**Given problem 1**
Return the rows starting with the line that contains "Task: Click the" and going on through the line that contains "Action: pyautogui.click(x=307, y=842)", reproducing them without alteration and omitting the pictures.

**Source document**
This guest blogpost comes our way from Lama Jampa Thaye, a scholar, author, and meditation master from the UK.

From London to Los Angeles it seems like it’s the age of compassion. I hear it everywhere I go. Politicians are selling it, advertisers are packaging it, gurus are preaching it, and movie stars are wearing it.

Maybe we Buddhists should be happy about this fashion for compassion. After all, it says in the sutras:

Whoever wishes to attain Buddhahood does not need to train in many teachings but needs only to train in one—that of great compassion.

Yet, I wonder if it’s not in fact actually the age of sentimentality. Perhaps genuine compassion, the wish that all beings be free from suffering and its causes, has been confused with its ugly step-sister. Whereas compassion looks outward to others, sentimentality is all about us and our feelings—a seductive force in a culture where we want to feel good about ourselves all the time. Consequently, sentimentality has little regard for the actual well-being of those for whom it pretends to be concerned. It’s like the foolish parent, who, to feel good about herself, indulges every whim of her child with predictably disastrous results.

At the very same time sentimentality craves applause, an applause that comes at no personal cost, nowadays, if you support the currently approved cause, organization, or party. After all, voting ‘compassionate,’ gets you a free pass on your personal behavior, in addition to invitations to all the best parties, where the great humanitarians and philanthropists mingle.

Unfortunately, we modern Buddhists are not free of this confusion between sentimentality and compassion. Forty or more years on from our first encounter with impeccable Asian teachers, much of our Buddhism is a patchwork of unexamined sentiments and fashionable assumptions, mostly, but not all, benign, and lightly ‘dharma-fied’ by terming them ‘compassion.’ Yet it is vital that our understanding of compassion should be consistent with Buddha’s tough and clear-minded teachings on moral discipline, since, as he insisted, unless people live an ethical life, the genuine happiness that we wish for them in this and future lives will be unobtainable.

**Input rows**
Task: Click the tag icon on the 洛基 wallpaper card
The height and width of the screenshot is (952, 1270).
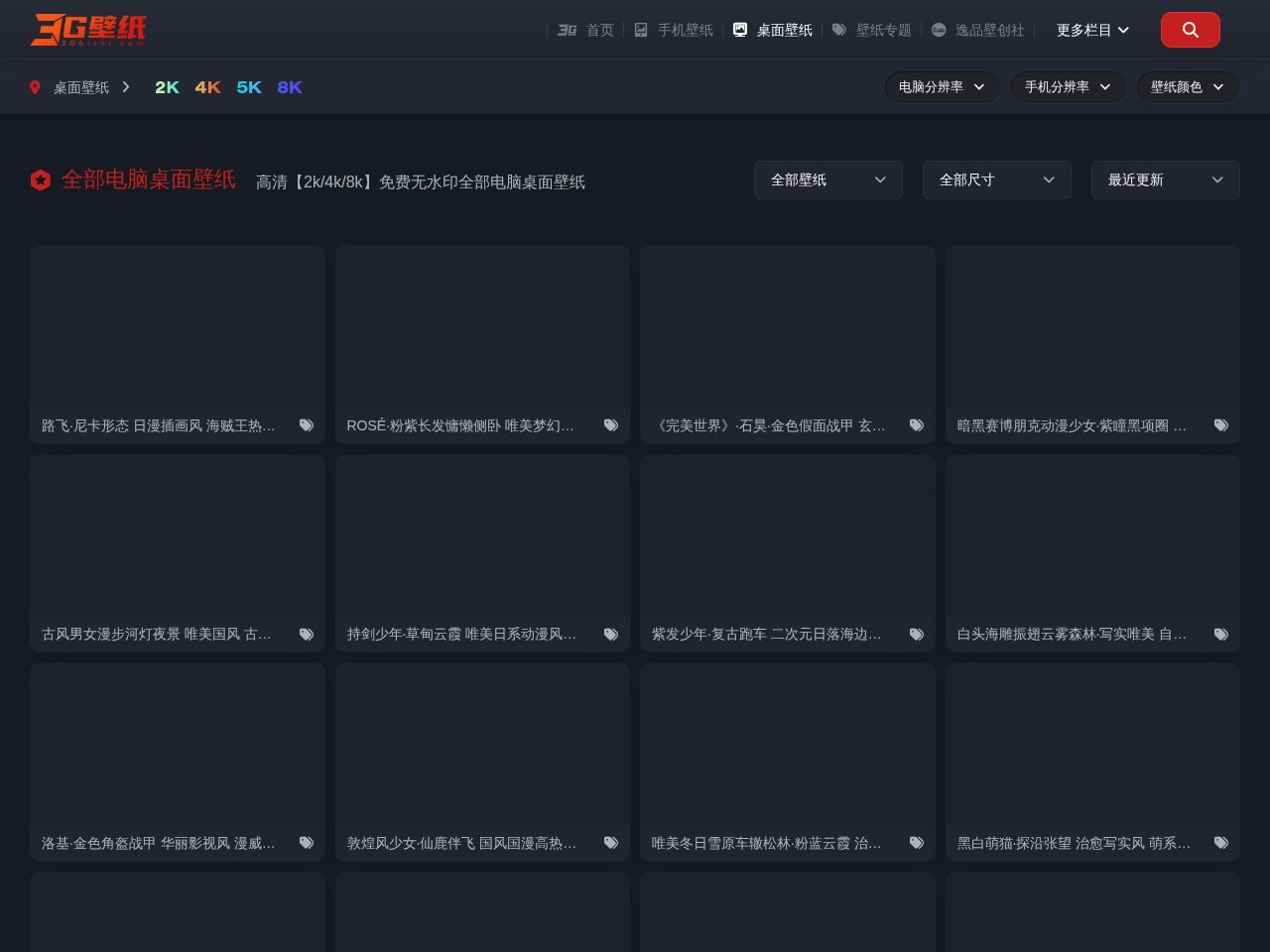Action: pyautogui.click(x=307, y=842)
...
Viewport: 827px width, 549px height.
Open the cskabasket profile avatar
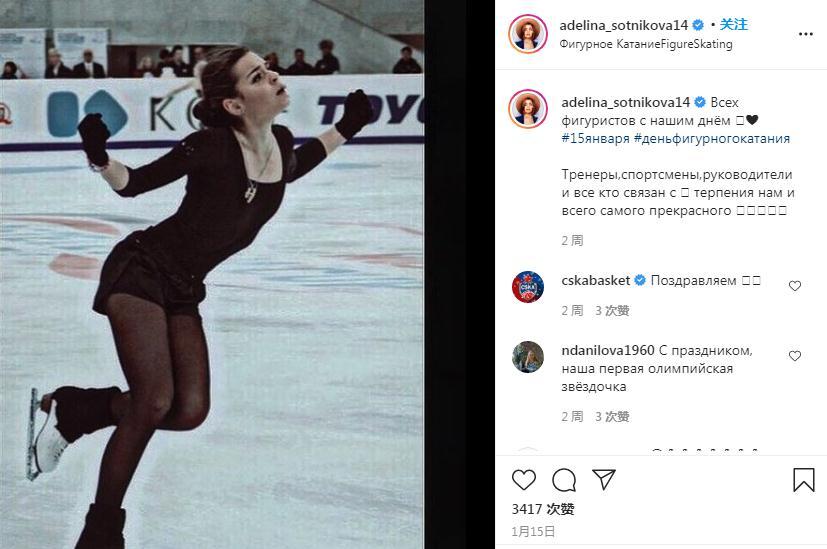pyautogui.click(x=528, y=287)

**Given problem 2**
Extend the essay on compassion and sentimentality, beginning immediately after its final sentence.

**Right answer 1**
Task: Click the tag icon on the 洛基 wallpaper card
The height and width of the screenshot is (952, 1270).
Action: pyautogui.click(x=307, y=842)

**Right answer 2**
We can find these teachings in the vows of the Pratimoksha (‘Individual liberation’), which is regarded in Tibetan Buddhism as the ethical code of the so called Hinayana, just as the Bodhisattva and Vidyadhara vows are the codes for the Mahayana and Vajrayana respectively. In the Pratimoksha vows Buddha set out four fundamental ethical trainings for both householders and monastics:

To avoid taking life
To avoid taking that which has not been given
To avoid sexual misconduct
To avoid false speech

Thus, when we wish that others be endowed with the causes of happiness, we must understand that it is only the practice of these moral precepts that constitutes such causes. In other words, the proper fulfilment of the bodhisattva vow, the supreme expression of compassionate engagement with the needs of others, depends upon our reliance on the essence of the preceding vow, the Pratimoksha.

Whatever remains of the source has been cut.